One of the most-striking and evocative images of the Christmas narrative is of the Christ-child laid in a manger while his loving parents look on. What's striking about the scene is the evident vulnerability of a helpless child born to a poor family in a humble stable. It contrasts sharply with how one might imagine the birth of a king and certainly not how the Jewish people, longing for the promised Messiah, expected God to intervene in human history to save his people. In this way they had to learn that God is not as we usually imagine Him to be.
They had to change their ideas about power, about God and about man, and in so doing; they also had to change themselves. Now they were able to see that God's power is not like that of the powerful of this world. God's ways are not as we imagine them or as we might wish them to be.

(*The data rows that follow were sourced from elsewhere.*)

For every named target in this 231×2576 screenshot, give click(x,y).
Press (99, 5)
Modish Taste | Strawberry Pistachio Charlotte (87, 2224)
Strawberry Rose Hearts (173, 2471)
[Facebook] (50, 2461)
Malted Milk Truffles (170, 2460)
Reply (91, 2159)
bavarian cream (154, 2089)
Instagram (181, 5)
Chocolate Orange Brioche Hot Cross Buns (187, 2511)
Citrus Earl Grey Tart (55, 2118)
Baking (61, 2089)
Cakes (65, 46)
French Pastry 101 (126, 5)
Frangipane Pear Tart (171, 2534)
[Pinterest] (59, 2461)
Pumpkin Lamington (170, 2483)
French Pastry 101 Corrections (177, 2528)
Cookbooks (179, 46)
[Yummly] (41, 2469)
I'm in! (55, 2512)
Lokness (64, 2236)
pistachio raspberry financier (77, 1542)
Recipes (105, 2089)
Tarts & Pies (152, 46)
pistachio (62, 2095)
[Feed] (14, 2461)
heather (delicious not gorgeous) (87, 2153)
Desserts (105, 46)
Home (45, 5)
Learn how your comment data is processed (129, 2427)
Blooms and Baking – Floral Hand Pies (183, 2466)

God contrasts the noisy and ostentatious power of this world with the defenceless power of love.
At Christmas, we see a God who has drawn near to his people to lead them in his footsteps. It is a radical call to enter into the life of God. A call though inadequately lived and experienced, is as relevant today as it was twenty centuries ago.
The call of Christmas is a call to become people of truth, of justice, of goodness, of forgiveness, of mercy. A heart truly moved by the message of Christmas will no longer ask: how can this serve me? Instead, they will have to ask: How can I serve God's presence in the world?
While heavily veiled and diminished by scandal and weakness in the Church, in the banks and in the Government, God's presence is still alive in the world of Ireland, Christmas 2009. It is alive in the basic human goodness of people reaching out to help one another, it is alive in the love of a family struggling to make ends meet and it is alive in the hope for a better tomorrow.
Amidst the darkness of Bethlehem a light was born, that light whose name is Immanuel, God is with us, a God who keeps his promises, a God who is still with us: this is the source of our hope.
Have a safe and grace-filled Christmas.